**Assignment**. Lines before the one containing "Nego il mio consenso per essere contattato via Email" are to be left out; that line and every line after it, through the last line below, are to be reproduced exactly.

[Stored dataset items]
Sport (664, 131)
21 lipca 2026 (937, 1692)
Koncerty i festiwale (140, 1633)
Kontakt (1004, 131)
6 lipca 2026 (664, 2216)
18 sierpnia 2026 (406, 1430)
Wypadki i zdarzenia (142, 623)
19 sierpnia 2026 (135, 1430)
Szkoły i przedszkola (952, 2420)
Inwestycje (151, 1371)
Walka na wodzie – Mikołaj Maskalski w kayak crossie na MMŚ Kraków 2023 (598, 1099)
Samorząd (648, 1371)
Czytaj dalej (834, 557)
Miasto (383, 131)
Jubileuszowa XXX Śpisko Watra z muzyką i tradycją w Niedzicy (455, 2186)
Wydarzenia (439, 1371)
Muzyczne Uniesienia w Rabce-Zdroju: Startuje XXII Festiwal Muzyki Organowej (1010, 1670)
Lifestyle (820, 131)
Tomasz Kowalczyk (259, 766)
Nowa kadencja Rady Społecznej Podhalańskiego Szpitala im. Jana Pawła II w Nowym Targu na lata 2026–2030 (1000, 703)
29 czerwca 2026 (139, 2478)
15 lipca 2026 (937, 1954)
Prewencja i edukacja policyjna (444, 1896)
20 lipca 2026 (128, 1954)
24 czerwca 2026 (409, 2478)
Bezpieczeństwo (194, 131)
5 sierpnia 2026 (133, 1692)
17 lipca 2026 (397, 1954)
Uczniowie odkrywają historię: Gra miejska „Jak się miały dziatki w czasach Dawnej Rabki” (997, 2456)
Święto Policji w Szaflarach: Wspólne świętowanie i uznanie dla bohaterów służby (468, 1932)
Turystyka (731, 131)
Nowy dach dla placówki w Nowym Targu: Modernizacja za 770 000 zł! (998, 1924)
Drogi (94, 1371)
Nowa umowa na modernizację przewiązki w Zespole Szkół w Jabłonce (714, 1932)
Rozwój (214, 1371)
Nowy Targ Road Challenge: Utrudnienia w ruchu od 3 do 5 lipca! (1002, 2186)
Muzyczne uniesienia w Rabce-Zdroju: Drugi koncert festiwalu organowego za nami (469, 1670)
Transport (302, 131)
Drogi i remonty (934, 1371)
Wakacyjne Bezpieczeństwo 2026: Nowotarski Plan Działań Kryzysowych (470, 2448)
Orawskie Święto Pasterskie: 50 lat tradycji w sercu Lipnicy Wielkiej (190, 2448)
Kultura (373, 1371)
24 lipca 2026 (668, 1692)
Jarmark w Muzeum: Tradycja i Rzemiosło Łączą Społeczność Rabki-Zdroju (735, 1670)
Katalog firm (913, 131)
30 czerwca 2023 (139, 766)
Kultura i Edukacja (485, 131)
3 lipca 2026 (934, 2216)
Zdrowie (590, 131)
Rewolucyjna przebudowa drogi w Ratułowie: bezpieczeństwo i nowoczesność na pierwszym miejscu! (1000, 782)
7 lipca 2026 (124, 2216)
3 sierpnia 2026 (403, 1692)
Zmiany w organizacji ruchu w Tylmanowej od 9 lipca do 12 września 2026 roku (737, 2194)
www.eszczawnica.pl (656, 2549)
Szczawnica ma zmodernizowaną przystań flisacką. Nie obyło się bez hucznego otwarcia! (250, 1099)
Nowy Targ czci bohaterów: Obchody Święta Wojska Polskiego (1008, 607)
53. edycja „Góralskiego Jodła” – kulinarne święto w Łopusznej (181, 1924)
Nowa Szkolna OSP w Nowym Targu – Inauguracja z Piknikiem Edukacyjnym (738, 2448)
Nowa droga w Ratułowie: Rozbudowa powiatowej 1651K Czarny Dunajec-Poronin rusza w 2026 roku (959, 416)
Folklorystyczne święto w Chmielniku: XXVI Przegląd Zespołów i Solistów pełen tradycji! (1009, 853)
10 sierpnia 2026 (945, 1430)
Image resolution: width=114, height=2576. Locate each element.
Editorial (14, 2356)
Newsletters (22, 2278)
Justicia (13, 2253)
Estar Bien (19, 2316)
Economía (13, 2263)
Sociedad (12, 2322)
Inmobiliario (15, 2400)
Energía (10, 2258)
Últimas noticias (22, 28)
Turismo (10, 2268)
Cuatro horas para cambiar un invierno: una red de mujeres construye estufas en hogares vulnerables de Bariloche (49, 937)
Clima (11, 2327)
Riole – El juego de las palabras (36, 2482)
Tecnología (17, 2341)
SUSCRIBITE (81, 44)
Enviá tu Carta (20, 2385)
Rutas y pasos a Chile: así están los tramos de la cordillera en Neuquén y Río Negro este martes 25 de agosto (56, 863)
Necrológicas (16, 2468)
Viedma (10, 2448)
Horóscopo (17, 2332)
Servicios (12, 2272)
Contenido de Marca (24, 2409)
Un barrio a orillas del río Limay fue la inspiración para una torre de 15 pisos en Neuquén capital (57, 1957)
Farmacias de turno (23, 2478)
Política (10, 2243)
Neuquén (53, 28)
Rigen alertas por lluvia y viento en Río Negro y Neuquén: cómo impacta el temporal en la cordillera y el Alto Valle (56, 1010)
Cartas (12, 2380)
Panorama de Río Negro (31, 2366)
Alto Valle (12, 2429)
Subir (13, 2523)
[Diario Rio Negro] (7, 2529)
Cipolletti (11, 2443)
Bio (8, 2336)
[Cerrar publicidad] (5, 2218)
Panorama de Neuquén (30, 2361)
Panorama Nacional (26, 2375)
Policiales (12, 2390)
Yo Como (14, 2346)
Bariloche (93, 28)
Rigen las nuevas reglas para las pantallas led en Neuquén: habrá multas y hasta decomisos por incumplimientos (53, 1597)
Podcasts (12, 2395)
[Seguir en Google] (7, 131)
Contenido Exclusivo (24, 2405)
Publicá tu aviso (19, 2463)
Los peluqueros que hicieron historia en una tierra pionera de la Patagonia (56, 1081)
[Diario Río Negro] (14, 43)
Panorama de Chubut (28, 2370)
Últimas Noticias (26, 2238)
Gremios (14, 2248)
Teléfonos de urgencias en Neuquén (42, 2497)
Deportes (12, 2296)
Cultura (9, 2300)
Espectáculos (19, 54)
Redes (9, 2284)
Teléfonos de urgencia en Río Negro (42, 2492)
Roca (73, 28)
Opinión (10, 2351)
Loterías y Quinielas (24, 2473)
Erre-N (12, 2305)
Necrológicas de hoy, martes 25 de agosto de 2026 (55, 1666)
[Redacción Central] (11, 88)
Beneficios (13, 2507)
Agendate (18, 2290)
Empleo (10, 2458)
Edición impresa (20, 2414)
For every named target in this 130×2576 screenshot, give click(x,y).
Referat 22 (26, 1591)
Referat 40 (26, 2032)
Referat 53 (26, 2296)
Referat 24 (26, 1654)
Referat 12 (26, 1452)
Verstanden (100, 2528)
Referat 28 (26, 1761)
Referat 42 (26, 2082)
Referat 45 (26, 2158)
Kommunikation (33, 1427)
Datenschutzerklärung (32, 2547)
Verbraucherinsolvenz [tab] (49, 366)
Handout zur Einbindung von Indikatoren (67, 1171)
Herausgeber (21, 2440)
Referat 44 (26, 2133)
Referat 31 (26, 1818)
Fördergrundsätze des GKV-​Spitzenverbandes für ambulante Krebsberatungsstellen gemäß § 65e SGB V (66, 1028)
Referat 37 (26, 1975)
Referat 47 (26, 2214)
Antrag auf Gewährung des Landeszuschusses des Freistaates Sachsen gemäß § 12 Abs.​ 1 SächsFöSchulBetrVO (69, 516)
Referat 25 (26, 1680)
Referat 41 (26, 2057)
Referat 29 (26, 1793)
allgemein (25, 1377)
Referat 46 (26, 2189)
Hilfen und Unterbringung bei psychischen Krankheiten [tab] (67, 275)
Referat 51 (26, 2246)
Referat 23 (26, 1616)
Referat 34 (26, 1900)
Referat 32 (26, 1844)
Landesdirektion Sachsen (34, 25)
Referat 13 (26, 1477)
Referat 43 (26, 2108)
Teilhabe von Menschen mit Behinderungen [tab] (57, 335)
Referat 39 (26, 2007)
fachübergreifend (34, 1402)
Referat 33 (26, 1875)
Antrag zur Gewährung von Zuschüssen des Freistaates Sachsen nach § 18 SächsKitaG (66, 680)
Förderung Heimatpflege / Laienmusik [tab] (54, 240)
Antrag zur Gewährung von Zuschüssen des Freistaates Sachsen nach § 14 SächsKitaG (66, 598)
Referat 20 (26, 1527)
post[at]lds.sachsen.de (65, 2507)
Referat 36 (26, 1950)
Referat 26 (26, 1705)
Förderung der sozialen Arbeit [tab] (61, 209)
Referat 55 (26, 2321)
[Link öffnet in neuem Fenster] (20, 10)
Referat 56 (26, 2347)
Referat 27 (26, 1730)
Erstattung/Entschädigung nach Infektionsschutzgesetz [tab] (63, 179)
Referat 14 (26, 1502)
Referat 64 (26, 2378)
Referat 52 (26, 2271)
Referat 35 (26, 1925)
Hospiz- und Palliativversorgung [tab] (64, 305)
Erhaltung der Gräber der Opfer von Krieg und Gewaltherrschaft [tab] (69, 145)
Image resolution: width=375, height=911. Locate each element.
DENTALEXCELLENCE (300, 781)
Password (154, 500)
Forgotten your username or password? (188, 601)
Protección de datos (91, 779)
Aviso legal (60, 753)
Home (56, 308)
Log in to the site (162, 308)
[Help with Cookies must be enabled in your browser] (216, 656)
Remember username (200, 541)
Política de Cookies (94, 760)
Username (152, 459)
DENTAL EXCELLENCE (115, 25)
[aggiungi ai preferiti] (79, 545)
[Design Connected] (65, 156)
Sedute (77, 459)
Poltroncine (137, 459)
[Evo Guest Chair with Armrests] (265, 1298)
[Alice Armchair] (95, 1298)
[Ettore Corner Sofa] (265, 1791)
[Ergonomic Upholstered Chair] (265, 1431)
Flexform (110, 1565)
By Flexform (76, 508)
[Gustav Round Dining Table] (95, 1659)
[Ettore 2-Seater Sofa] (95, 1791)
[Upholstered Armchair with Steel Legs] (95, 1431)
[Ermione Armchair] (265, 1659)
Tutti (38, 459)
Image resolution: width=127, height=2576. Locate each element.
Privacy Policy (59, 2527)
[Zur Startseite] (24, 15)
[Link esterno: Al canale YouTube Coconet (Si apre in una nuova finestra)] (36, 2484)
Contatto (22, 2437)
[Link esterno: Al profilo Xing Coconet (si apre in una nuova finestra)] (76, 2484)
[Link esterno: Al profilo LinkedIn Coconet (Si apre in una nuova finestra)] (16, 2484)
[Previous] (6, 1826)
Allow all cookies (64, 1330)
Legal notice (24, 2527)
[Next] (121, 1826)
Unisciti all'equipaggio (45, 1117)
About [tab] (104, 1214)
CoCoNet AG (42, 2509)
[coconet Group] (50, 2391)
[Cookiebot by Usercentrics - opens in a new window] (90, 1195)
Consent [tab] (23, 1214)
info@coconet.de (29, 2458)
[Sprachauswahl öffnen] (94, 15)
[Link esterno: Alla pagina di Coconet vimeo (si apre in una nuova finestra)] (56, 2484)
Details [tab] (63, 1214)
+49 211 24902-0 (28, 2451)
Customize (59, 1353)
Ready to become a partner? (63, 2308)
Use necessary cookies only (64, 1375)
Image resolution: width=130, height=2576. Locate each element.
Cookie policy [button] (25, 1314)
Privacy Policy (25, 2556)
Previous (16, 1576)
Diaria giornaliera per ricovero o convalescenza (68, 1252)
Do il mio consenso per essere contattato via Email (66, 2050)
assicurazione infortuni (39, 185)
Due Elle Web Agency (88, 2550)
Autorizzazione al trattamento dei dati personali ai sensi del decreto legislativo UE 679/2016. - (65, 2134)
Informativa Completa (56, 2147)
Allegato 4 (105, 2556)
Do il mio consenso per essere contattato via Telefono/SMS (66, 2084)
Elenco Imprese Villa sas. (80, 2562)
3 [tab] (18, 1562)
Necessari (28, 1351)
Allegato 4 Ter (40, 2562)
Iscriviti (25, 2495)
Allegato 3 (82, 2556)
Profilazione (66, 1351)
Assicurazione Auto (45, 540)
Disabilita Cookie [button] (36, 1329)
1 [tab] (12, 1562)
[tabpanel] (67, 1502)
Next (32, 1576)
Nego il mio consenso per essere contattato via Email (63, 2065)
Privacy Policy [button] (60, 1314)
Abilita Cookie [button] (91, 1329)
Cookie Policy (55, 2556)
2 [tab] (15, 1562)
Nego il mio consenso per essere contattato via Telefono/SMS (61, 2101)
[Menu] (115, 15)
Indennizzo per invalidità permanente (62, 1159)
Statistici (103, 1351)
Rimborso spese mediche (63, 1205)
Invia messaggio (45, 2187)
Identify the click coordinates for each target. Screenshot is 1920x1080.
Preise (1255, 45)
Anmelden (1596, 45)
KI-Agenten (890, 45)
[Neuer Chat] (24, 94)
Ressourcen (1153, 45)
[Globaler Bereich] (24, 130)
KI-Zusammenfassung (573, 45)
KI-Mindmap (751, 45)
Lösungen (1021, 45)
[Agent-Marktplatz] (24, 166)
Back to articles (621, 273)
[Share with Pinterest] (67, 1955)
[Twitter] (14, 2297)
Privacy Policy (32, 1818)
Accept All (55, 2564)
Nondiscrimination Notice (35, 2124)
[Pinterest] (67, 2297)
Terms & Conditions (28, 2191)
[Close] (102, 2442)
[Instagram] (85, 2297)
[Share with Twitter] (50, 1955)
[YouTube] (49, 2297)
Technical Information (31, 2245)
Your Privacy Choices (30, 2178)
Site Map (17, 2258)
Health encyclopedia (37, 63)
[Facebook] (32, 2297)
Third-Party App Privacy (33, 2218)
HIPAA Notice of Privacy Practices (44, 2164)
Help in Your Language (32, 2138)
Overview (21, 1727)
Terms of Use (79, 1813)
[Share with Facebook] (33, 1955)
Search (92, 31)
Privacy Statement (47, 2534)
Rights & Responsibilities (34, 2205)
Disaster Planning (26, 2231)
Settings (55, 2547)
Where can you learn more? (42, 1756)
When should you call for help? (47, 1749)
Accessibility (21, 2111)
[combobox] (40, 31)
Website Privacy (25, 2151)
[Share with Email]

**Exercise response**.
Nego il mio consenso per essere contattato via Email (63, 2065)
Privacy Policy [button] (60, 1314)
Abilita Cookie [button] (91, 1329)
Cookie Policy (55, 2556)
2 [tab] (15, 1562)
Nego il mio consenso per essere contattato via Telefono/SMS (61, 2101)
[Menu] (115, 15)
Indennizzo per invalidità permanente (62, 1159)
Statistici (103, 1351)
Rimborso spese mediche (63, 1205)
Invia messaggio (45, 2187)
Identify the click coordinates for each target. Screenshot is 1920x1080.
Preise (1255, 45)
Anmelden (1596, 45)
KI-Agenten (890, 45)
[Neuer Chat] (24, 94)
Ressourcen (1153, 45)
[Globaler Bereich] (24, 130)
KI-Zusammenfassung (573, 45)
KI-Mindmap (751, 45)
Lösungen (1021, 45)
[Agent-Marktplatz] (24, 166)
Back to articles (621, 273)
[Share with Pinterest] (67, 1955)
[Twitter] (14, 2297)
Privacy Policy (32, 1818)
Accept All (55, 2564)
Nondiscrimination Notice (35, 2124)
[Pinterest] (67, 2297)
Terms & Conditions (28, 2191)
[Close] (102, 2442)
[Instagram] (85, 2297)
[Share with Twitter] (50, 1955)
[YouTube] (49, 2297)
Technical Information (31, 2245)
Your Privacy Choices (30, 2178)
Site Map (17, 2258)
Health encyclopedia (37, 63)
[Facebook] (32, 2297)
Third-Party App Privacy (33, 2218)
HIPAA Notice of Privacy Practices (44, 2164)
Help in Your Language (32, 2138)
Overview (21, 1727)
Terms of Use (79, 1813)
[Share with Facebook] (33, 1955)
Search (92, 31)
Privacy Statement (47, 2534)
Rights & Responsibilities (34, 2205)
Disaster Planning (26, 2231)
Settings (55, 2547)
Where can you learn more? (42, 1756)
When should you call for help? (47, 1749)
Accessibility (21, 2111)
[combobox] (40, 31)
Website Privacy (25, 2151)
[Share with Email]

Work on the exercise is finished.